Rajbullub was evidently greatly pleased at the recognition.
"I think I should have known you, lady," he said; "but eighteen years
makes more changes in the young than in the old. Truly I am glad to
see you again. There was great joy among us, who knew you as a child,
when the Rajah told us that you were here. He has sent me on to say
that he will arrive, tomorrow. I am to see to his apartments, and to
have all in readiness. He intends to stay here, some days, before
returning to Tripataly."
"Will he come to this hotel?"
"No, lady, he will take the house he always has, when he is here. It
is kept for the use of our princes, when they come down to Madras. He
bade me say that he hopes you will remain here, for that none of the
rooms could be got ready, at such a short notice.
"He has not written, for he hates writing, which is a thing that he
has small occasion for. I was to tell you that his heart rejoiced, at
the thought of seeing you again, and that his love for you is as warm
as it was when you were a boy and girl together."

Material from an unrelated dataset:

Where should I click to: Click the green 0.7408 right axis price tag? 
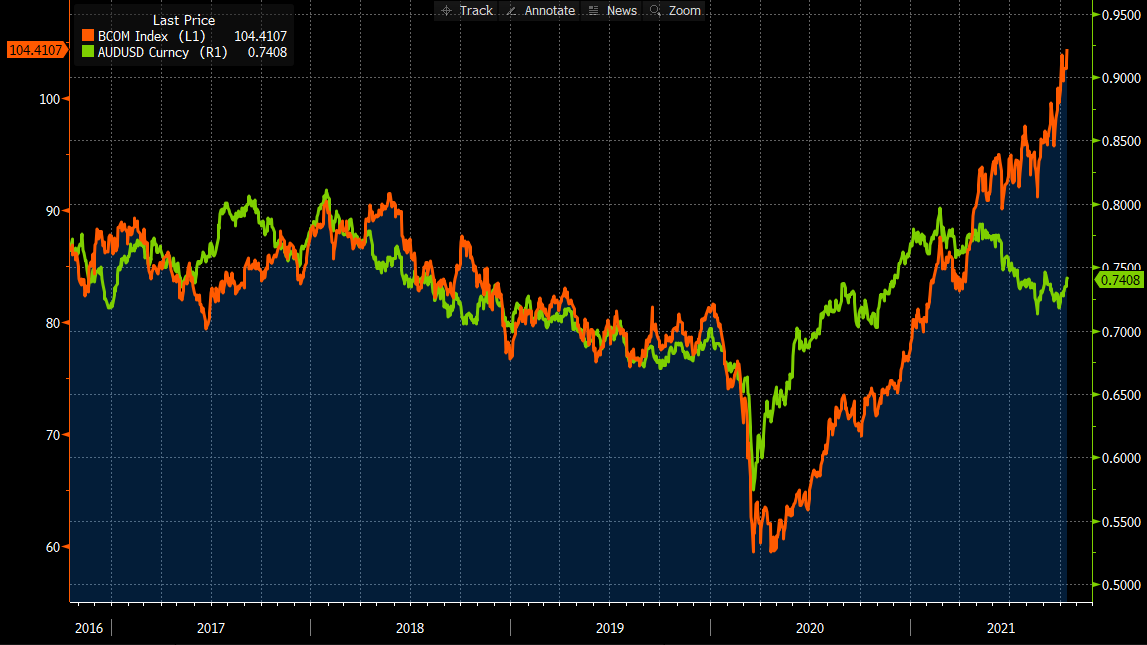point(1120,280)
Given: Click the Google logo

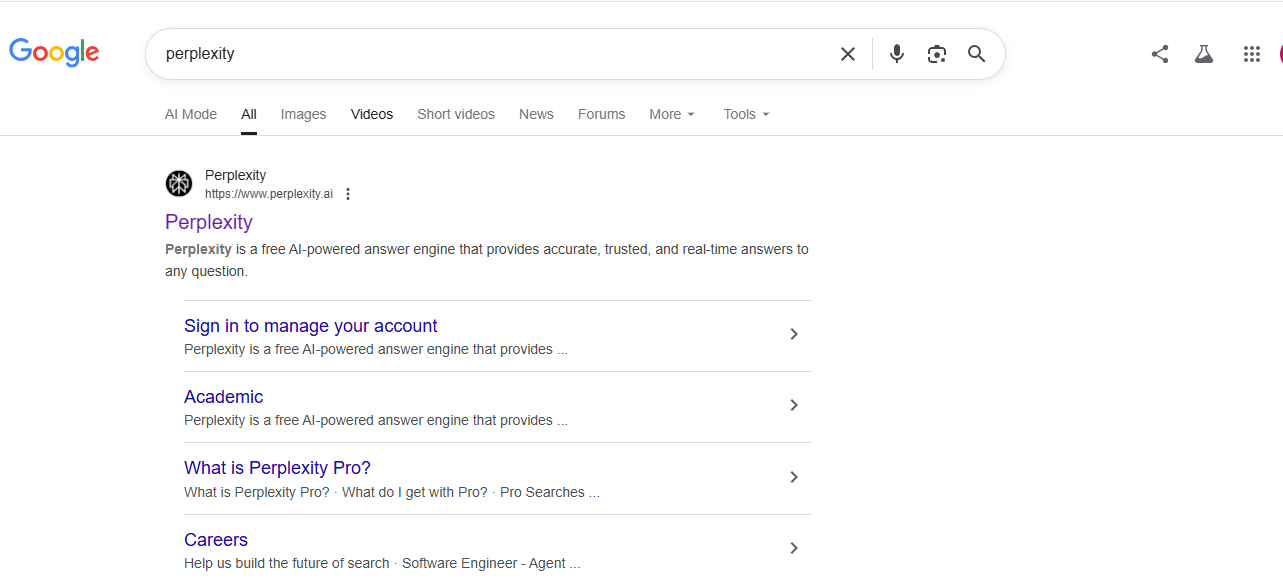Looking at the screenshot, I should (54, 53).
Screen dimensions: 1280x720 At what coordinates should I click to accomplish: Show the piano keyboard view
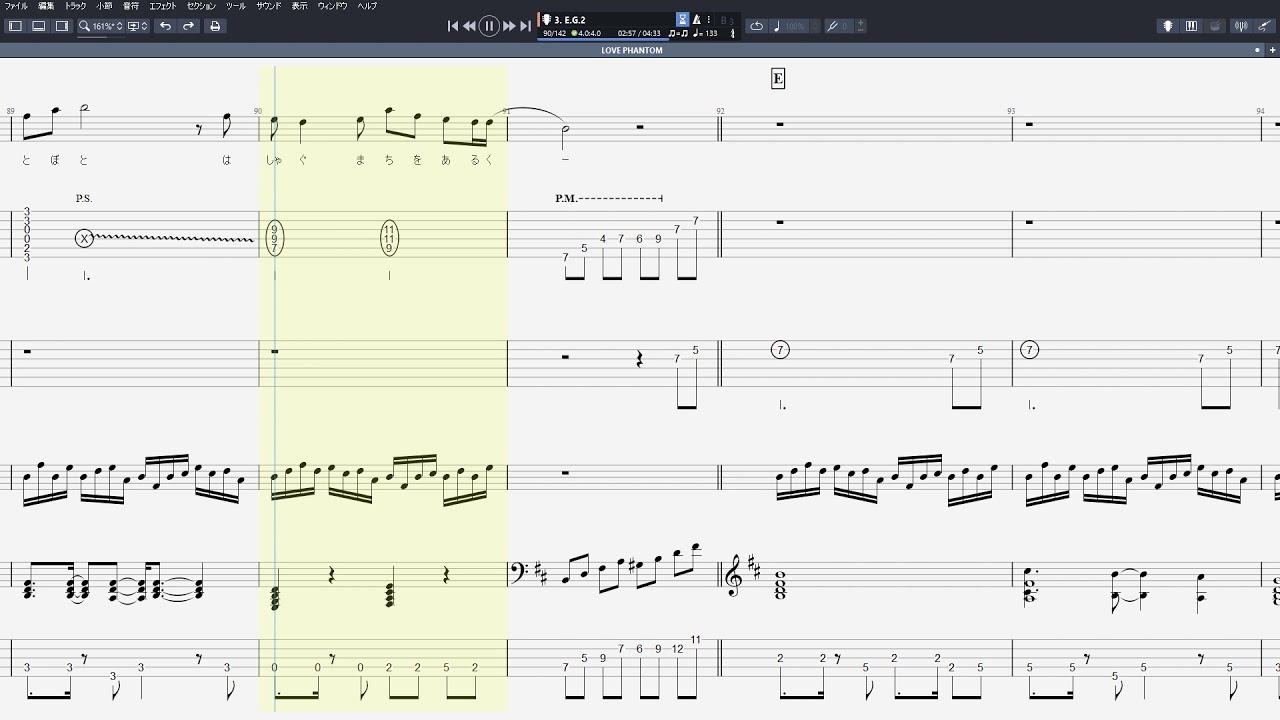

"This is my son, Rajbullub. He has often heard me speak of you."
"Yes, indeed," Dick said, warmly. "I heard how you saved her from
being bitten by a cobra, when she was a little girl."
"Ah! The young lord speaks our tongue," Rajbullub said, with great
pleasure. "We wondered whether you would have taught it to him. If it
had not been that you always wrote to my lord in our language, we
should have thought that you, yourself, would surely have forgotten
it, after dwelling so long among the white sahibs."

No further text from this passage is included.